NZOSI

Cost Analysis of Orthoptist-Led Neurofibromatosis Type 1 Screening Clinic

Journal Club: Elizabeth Gately-Taylor 

Date: Nov 2024 

For me the key to this article is that allied health led clinics are proven to be cost effective and time efficient.

From a patient’s perspective, the opportunity cost of their time is also significant. Spending 20 minutes less at the clinic with a clinician is likely to be welcomed by patients and their families (Ballantyne et al. 2019). Shorter appointment times without compromising the quality of care encourages families to accept future allied health-led clinic appointments (Pokorny et al. 2021. From a hospital’s perspective, our findings support the allocation of resources to an allied health-led clinic as a judicious use of hospital resources. Therefore, allied health-led clinics are indicative of cost and time-efficient alternate care models from both a healthcare and patient viewpoint.

As we see several patients with NF1 it also served as a useful reminder of why we screen.

OPGs occur in approximately 15% of patients with NF1 (Fisher et al. 2012), with the greatest risk of developing within the first six years of life (Listernick et al. 1994). Symptoms of an OPG include decreased visual acuity, abnormal pupillary functions, decreased colour vision, optic atrophy, reduced visual field, and proptosis (Suharwardy & Elston 1997). The main objective in the management of patients with NF1 and an OPG is to prevent decreased visual acuity and neurological damage (Fried et al. 2013). Vision reduction can be unilateral or asymmetrical and children may not complain of vision problems as they readily adapt to this change. Therefore screening for an OPG in patients with NF1 is crucial (Thiagalingam et al. 2004).

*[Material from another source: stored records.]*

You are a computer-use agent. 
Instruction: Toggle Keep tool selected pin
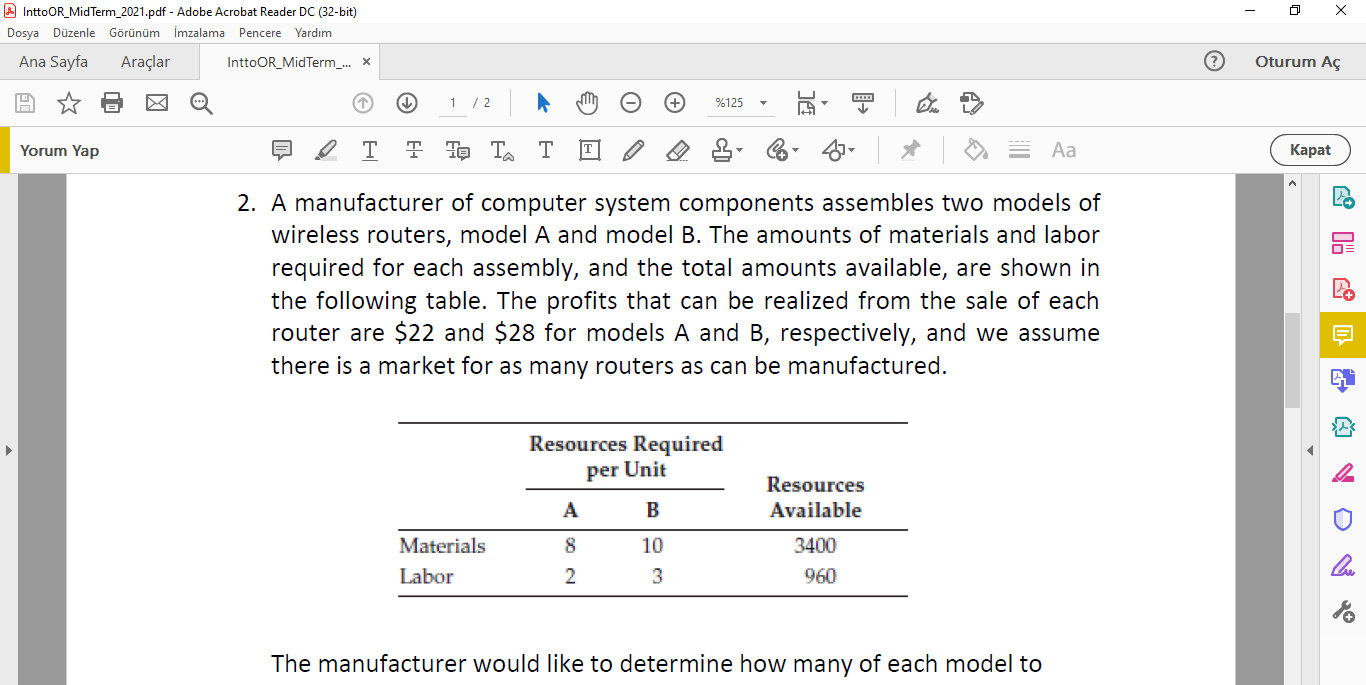pos(911,150)
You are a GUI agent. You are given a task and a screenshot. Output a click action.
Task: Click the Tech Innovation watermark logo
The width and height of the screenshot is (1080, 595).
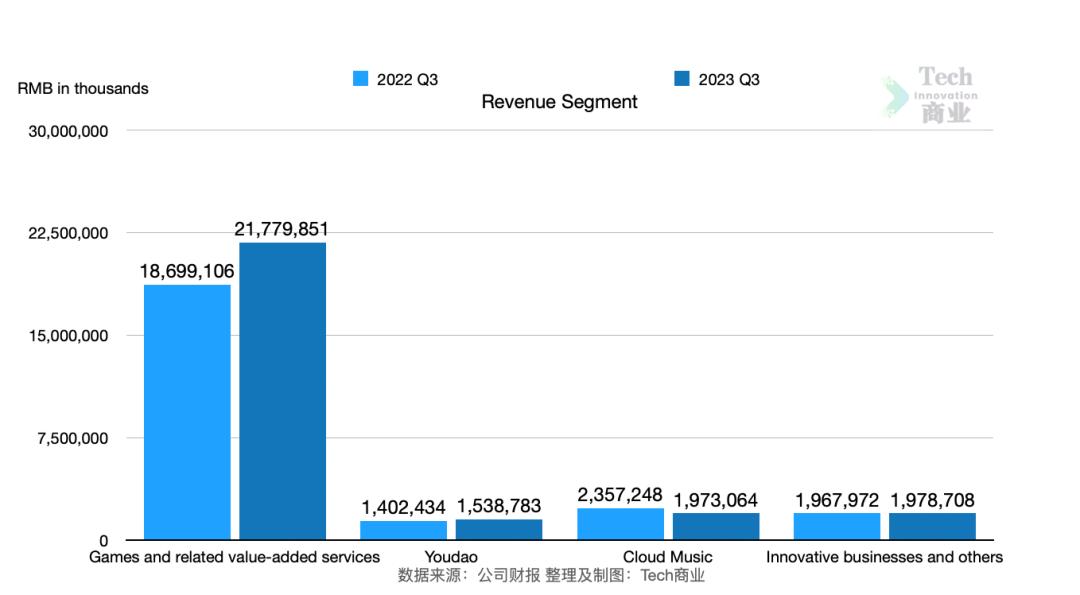[931, 95]
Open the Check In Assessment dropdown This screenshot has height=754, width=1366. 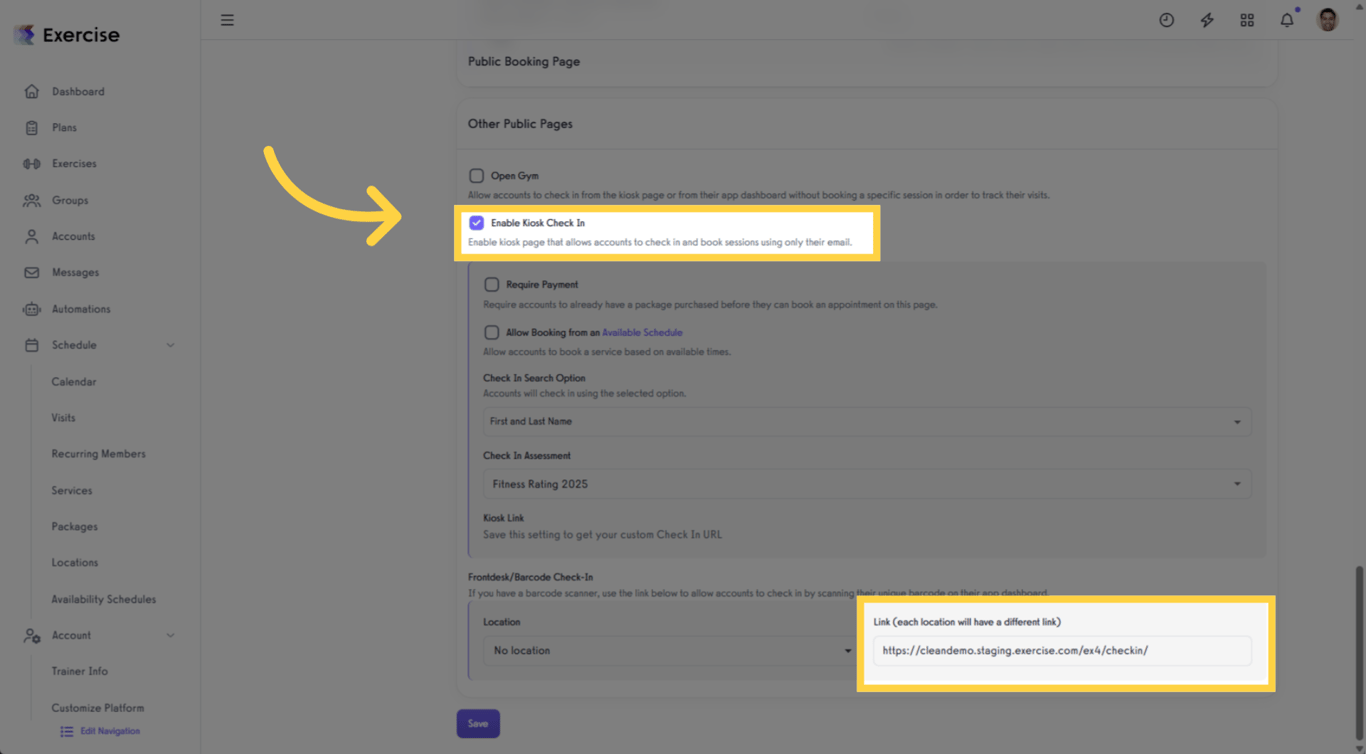(x=866, y=483)
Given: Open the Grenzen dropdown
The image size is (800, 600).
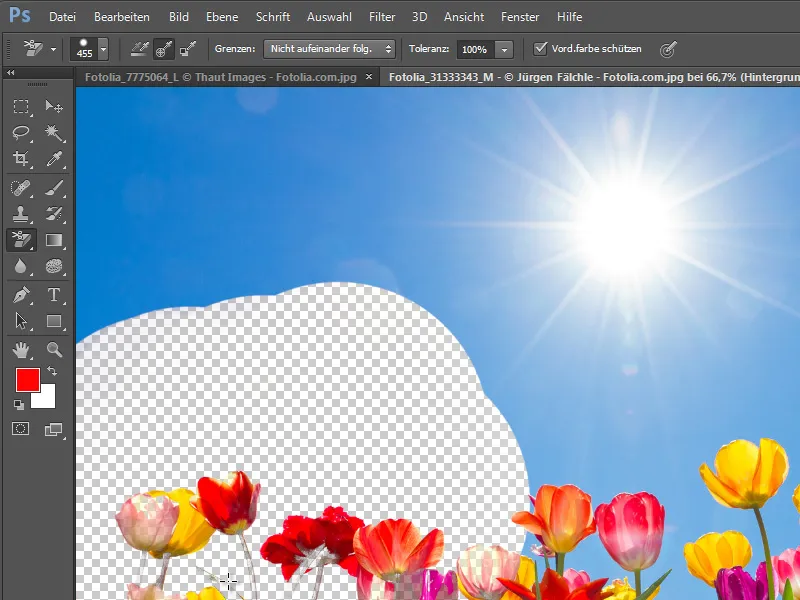Looking at the screenshot, I should (329, 48).
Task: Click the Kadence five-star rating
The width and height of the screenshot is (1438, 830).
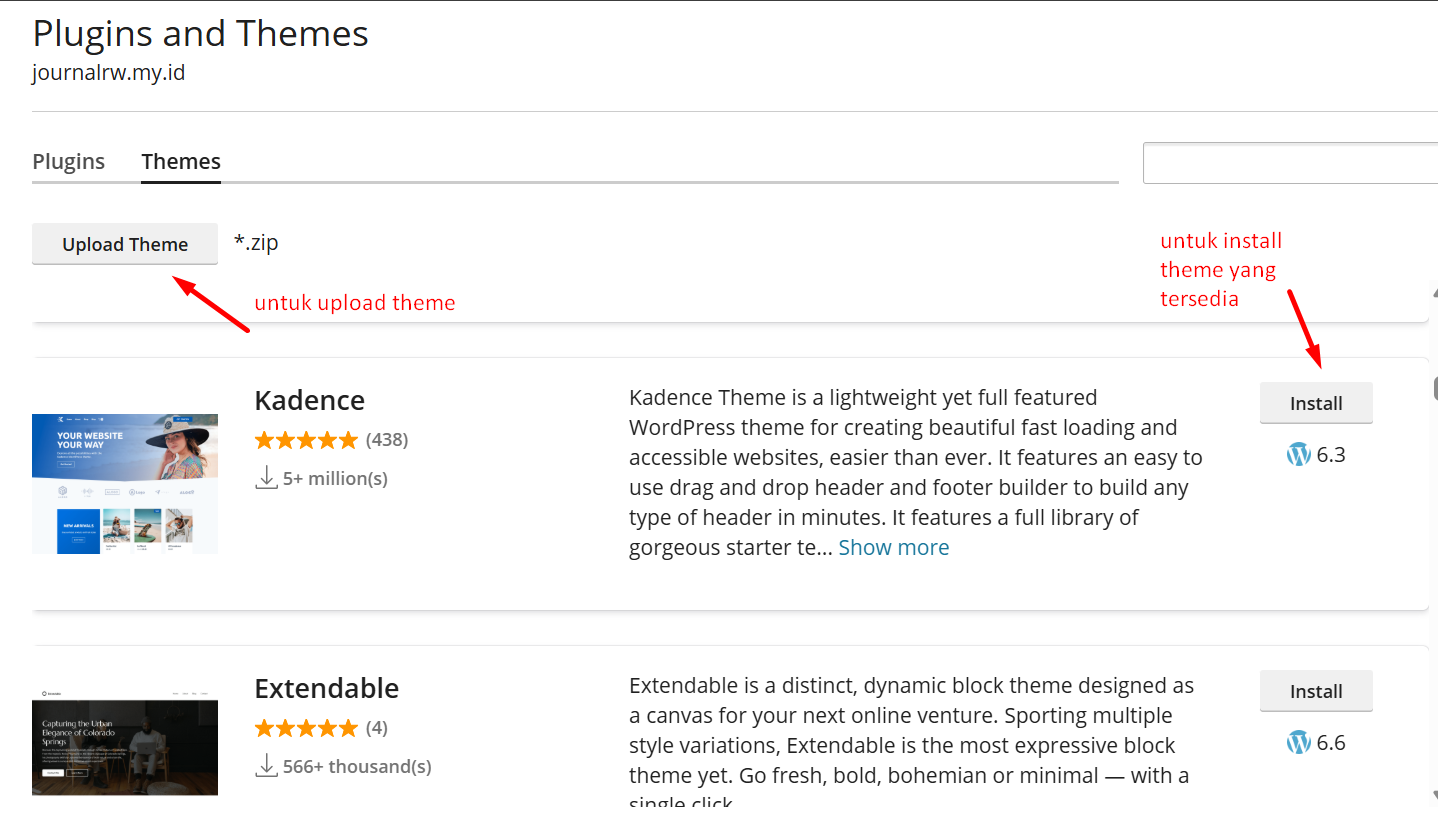Action: pos(305,440)
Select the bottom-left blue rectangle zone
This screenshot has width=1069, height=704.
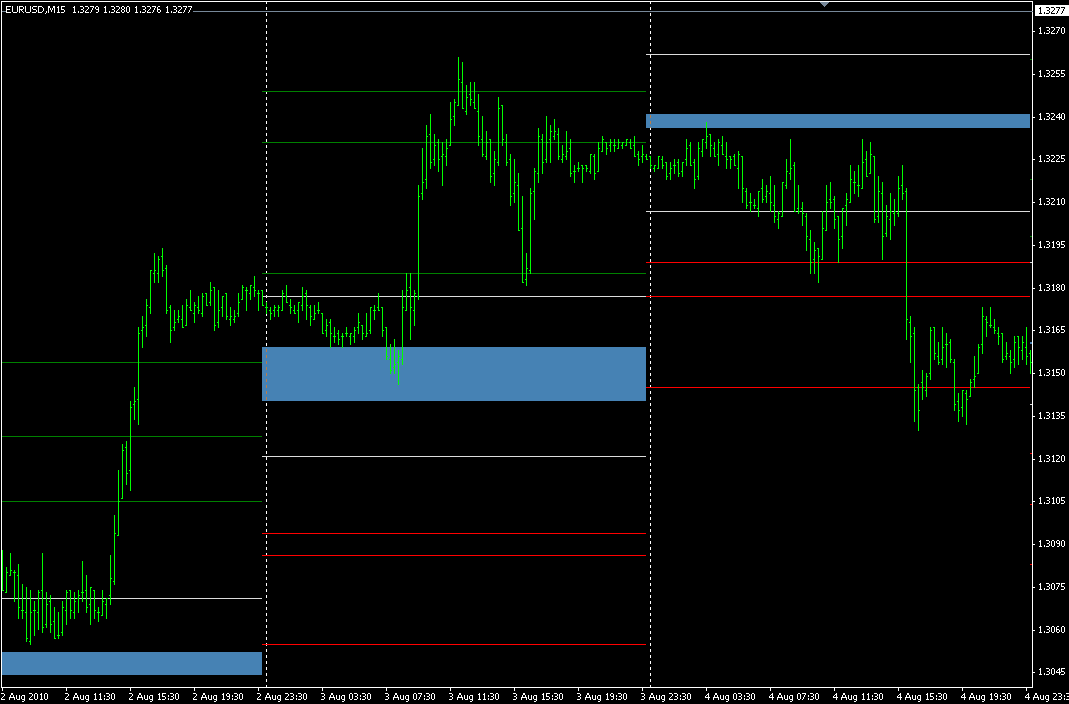pos(131,663)
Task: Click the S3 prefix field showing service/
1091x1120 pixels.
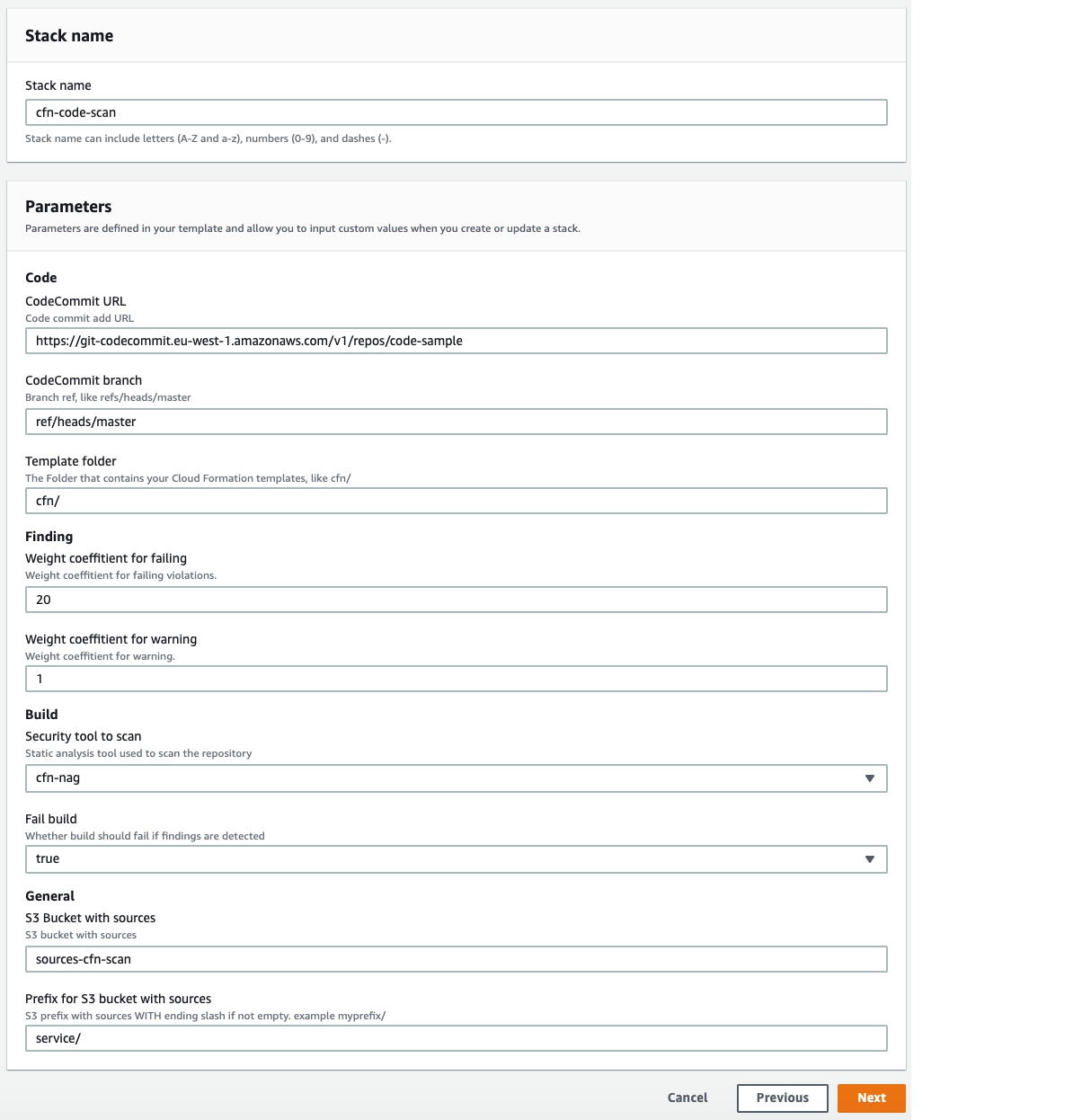Action: click(x=456, y=1037)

Does anybody in NZ run clinics that are not strictly “orthoptic”?

I used to do glaucoma screening and plaquenil toxicity screening but not recently.

Article access here 

One response to “Nov 2024: Cost Analysis of Orthoptist-Led Neurofibromatosis Type 1 Screening Clinic”

  1. I know the MOH is looking into more allied health led ‘physican extender’ clinics to release the overstretched SMO clinics.
    But currently these children are monitored in a normal orthoptic workload. However here in the provinces they do not receive consultant appts just annual orthoptic va checks and only if down Do fundi exams.
    This australian review shows good utilisation and cost effectiveness.